PROBLEM TO SOLVE: Pictures are to be left out, and only the lines below starting at the one with "At what coordinates" and ending at the one with "Viewport: 416px width, 260px height." are to be reproduced, each exactly, both ends included.
---
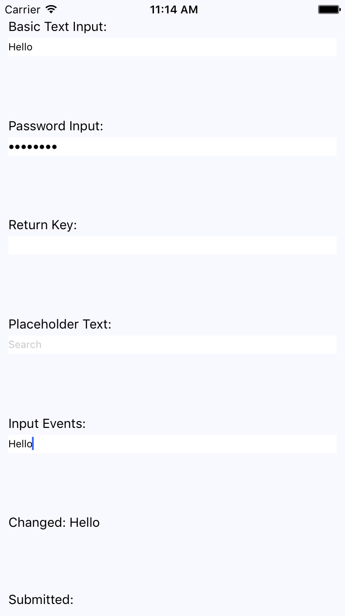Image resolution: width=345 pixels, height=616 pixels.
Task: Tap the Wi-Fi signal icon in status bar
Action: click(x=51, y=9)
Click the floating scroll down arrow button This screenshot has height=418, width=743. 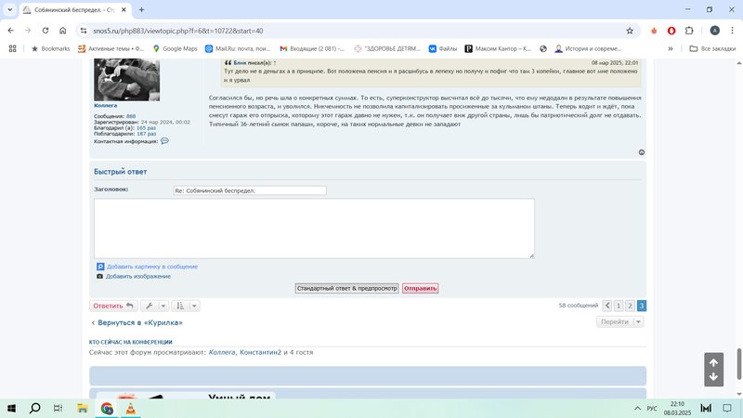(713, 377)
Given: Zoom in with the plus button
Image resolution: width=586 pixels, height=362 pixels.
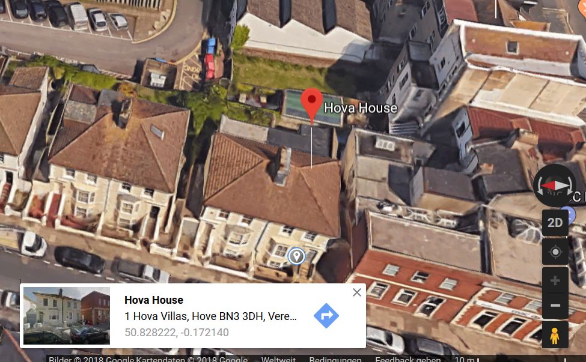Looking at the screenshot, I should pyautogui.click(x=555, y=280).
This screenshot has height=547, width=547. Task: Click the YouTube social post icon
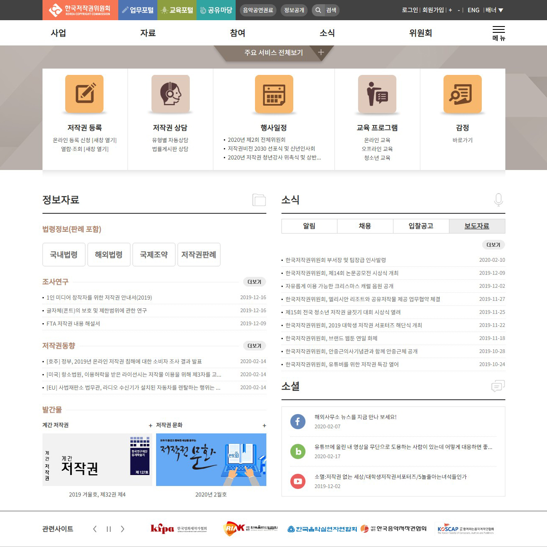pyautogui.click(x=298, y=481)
---
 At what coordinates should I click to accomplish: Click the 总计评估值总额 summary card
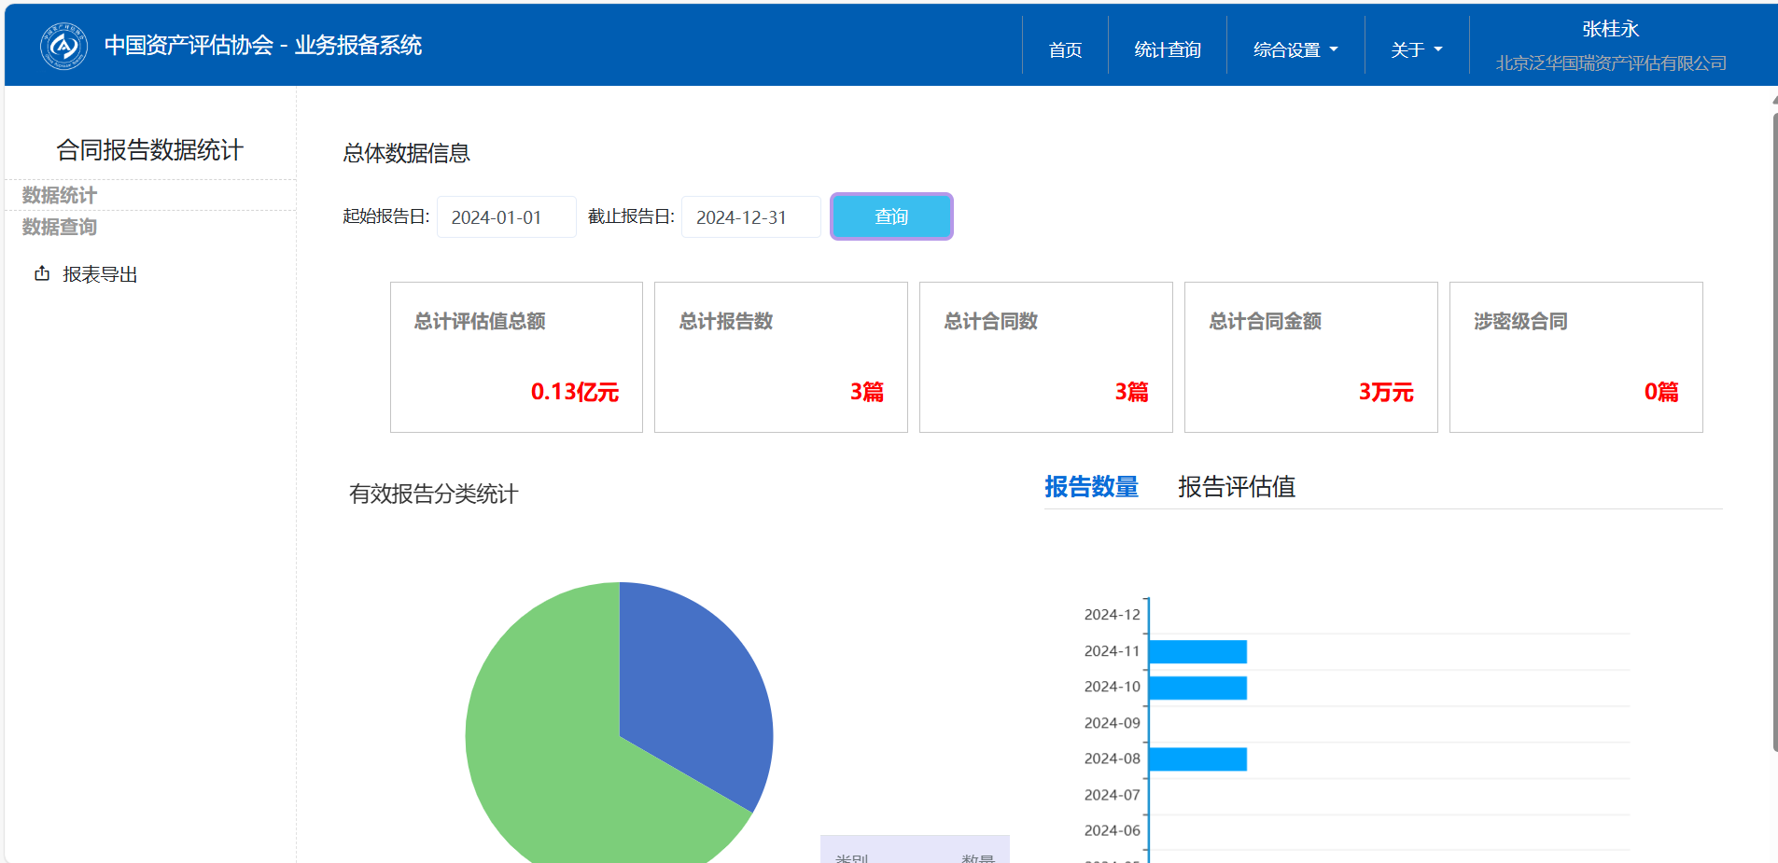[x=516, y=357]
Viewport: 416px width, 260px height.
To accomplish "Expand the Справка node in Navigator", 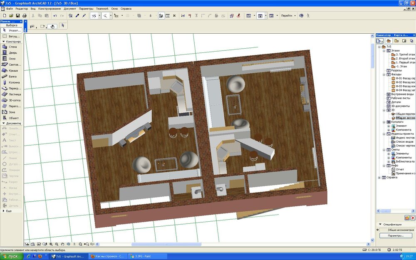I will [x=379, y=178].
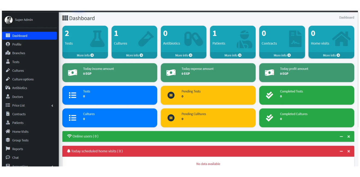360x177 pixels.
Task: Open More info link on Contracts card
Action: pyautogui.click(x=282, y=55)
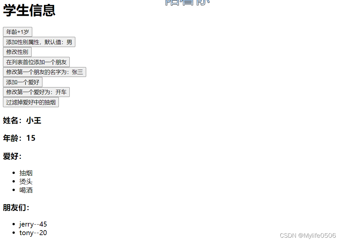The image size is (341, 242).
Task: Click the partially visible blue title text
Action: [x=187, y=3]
---
RESULT:
 At what coordinates should I click to accomplish: Click the 总计评估值总额 summary card
[x=516, y=357]
Viewport: 416px width, 260px height.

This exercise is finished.